Zaferle sonuçlanan her iki olayda da Türk'ün adı tarihe altın harflerle yazılmıştır.
Yıllarca İstanbul'un fethinin "ilahi bir vaat" olduğu inancını taşıyan Osmanlılar, ısrarla bunun üzerinde durmuşlardır. Peygamber efendimiz; "İstanbul muhakkak fethedilecektir. Bu fethi yapacak hükümdar ne güzel hükümdar ve onun askerleri ne güzel askerlerdir" demiştir. Bu övgüye mazhar olabilmek için, birçok kez kuşatılmasına rağmen, İstanbul'u fethetmek; çocukluğundan itibaren devrin en büyük alimlerinden manevi bir terbiye alarak, milli kültür ve cihangirlik şuuru içinde yetiştirilen 21 yaşındaki genç ve cesur Fatih Sultan Mehmet'e nasip olmuştur.

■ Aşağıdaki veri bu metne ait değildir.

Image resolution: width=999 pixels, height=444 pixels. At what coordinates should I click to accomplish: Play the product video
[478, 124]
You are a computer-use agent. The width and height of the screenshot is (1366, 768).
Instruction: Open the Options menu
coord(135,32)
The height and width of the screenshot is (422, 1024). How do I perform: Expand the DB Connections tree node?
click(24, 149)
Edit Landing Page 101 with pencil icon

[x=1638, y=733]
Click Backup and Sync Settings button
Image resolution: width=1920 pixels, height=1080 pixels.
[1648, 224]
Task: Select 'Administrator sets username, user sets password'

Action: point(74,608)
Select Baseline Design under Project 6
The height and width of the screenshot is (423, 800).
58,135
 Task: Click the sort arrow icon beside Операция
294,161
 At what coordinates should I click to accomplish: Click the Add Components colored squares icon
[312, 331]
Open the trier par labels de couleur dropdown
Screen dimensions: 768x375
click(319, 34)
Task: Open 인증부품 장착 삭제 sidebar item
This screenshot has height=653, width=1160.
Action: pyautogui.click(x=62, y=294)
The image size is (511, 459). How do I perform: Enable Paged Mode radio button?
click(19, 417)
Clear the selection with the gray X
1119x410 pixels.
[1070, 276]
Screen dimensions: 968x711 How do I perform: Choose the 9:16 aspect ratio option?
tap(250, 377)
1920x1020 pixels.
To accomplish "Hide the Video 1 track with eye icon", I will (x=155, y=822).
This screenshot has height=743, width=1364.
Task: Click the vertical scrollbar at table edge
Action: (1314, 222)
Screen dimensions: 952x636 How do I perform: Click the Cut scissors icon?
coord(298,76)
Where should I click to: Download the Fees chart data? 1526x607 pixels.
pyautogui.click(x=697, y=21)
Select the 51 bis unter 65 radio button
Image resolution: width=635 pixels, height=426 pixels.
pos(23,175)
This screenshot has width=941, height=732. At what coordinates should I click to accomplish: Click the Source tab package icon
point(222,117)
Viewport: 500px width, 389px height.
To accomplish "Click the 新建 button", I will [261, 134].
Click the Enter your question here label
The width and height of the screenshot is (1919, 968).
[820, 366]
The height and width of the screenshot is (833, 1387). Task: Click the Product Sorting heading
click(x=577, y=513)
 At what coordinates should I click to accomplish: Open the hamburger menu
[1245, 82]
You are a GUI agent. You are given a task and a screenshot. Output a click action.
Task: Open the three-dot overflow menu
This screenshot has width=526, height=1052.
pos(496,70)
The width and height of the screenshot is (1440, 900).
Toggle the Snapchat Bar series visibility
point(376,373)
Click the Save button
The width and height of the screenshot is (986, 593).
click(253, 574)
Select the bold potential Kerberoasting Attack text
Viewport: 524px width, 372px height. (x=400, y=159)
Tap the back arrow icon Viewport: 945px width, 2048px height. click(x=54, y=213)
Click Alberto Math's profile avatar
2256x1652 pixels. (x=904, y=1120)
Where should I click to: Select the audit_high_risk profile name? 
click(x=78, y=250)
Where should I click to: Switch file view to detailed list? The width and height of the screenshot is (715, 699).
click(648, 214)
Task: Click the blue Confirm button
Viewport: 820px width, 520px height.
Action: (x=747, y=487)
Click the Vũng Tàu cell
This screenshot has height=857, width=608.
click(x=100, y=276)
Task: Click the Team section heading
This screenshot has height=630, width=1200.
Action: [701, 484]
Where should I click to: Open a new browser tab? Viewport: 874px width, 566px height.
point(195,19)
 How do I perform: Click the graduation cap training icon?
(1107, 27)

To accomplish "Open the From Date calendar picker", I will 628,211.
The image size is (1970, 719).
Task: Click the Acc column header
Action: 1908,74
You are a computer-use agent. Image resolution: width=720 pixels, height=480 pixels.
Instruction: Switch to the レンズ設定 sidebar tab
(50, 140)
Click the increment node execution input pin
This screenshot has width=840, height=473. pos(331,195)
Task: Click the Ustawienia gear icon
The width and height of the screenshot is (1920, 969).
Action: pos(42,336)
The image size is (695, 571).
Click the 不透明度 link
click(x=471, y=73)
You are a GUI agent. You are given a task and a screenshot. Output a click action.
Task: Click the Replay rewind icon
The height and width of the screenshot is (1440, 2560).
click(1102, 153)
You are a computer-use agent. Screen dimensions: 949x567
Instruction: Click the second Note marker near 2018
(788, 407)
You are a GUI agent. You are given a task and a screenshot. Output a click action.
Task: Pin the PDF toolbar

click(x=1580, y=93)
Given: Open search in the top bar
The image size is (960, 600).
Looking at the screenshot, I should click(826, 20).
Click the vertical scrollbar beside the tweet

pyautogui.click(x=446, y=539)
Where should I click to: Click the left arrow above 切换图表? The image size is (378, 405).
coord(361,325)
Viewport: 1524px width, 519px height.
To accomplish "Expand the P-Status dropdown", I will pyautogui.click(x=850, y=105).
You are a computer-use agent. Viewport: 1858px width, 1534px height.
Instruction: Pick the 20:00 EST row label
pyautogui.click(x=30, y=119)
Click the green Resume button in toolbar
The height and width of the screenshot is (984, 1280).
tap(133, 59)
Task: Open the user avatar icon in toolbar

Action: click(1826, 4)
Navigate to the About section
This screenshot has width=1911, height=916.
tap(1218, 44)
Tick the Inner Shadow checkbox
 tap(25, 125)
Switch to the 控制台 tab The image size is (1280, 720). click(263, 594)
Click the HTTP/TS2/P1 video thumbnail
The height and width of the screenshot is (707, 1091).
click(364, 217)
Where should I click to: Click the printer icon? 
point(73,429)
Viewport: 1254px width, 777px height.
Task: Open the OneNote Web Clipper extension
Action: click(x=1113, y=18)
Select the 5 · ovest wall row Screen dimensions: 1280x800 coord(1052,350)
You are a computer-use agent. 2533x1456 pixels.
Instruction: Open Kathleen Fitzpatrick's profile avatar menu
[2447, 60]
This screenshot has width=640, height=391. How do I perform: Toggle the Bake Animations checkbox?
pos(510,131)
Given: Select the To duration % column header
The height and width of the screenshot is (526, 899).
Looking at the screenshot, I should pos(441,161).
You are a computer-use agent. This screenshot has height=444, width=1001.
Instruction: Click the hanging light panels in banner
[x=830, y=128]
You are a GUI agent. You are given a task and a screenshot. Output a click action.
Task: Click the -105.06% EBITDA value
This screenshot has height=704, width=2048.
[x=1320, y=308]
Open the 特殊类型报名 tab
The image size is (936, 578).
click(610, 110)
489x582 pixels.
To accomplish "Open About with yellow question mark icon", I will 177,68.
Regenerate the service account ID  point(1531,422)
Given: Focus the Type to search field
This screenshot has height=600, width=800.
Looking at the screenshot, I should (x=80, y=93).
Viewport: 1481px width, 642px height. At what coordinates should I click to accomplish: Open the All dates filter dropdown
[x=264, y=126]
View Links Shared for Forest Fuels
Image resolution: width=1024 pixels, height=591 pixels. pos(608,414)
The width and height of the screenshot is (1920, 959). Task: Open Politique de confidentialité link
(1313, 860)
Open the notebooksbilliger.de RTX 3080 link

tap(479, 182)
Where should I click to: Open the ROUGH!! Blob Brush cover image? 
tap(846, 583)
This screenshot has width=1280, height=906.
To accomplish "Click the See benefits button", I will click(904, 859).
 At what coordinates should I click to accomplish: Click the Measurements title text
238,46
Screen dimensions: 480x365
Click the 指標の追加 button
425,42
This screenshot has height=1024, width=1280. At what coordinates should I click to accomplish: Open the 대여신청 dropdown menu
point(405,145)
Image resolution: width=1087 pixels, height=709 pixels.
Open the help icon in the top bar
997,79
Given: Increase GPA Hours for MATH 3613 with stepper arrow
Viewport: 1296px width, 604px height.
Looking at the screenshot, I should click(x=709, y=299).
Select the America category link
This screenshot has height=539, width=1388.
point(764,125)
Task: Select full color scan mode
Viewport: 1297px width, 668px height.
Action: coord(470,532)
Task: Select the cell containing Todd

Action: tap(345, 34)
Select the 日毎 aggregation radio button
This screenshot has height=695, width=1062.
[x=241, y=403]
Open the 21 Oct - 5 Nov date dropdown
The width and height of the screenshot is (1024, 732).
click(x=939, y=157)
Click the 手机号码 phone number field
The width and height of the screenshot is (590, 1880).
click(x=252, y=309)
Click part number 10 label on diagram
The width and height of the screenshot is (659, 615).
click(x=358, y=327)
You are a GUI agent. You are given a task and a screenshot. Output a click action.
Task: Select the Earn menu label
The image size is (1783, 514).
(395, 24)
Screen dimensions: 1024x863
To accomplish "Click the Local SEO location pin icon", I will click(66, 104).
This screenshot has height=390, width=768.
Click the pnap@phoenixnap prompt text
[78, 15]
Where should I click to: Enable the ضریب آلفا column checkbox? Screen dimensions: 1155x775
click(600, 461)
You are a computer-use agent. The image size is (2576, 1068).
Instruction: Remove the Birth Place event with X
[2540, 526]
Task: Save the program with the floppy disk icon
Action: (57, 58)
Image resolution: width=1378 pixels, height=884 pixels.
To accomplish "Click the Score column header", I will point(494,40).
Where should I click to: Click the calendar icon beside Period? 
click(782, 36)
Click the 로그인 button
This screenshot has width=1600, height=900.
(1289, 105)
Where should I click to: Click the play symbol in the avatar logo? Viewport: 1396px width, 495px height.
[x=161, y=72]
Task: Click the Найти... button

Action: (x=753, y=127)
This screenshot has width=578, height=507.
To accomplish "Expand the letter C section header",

Fatih Sultan Mehmet ve inançlı askerleri sayesinde İstanbul fethedilerek, 1100 yıllık Doğu Roma İmparatorluğu hakimiyetine son verilerek asırlık bir Türk-İslam davasını zafere erdirmişlerdir.Bununla birlikte Anadolu'dan Balkanlara, Avrupa'ya geçişi sağlayarak dünya hakimiyetine giden yolu açmışlardır. İstanbul'un Fethi, bu şehrin sıradan bir el değiştirme olayı değil, dünya tarihini derinden etkileyen tarihi bir olaydır.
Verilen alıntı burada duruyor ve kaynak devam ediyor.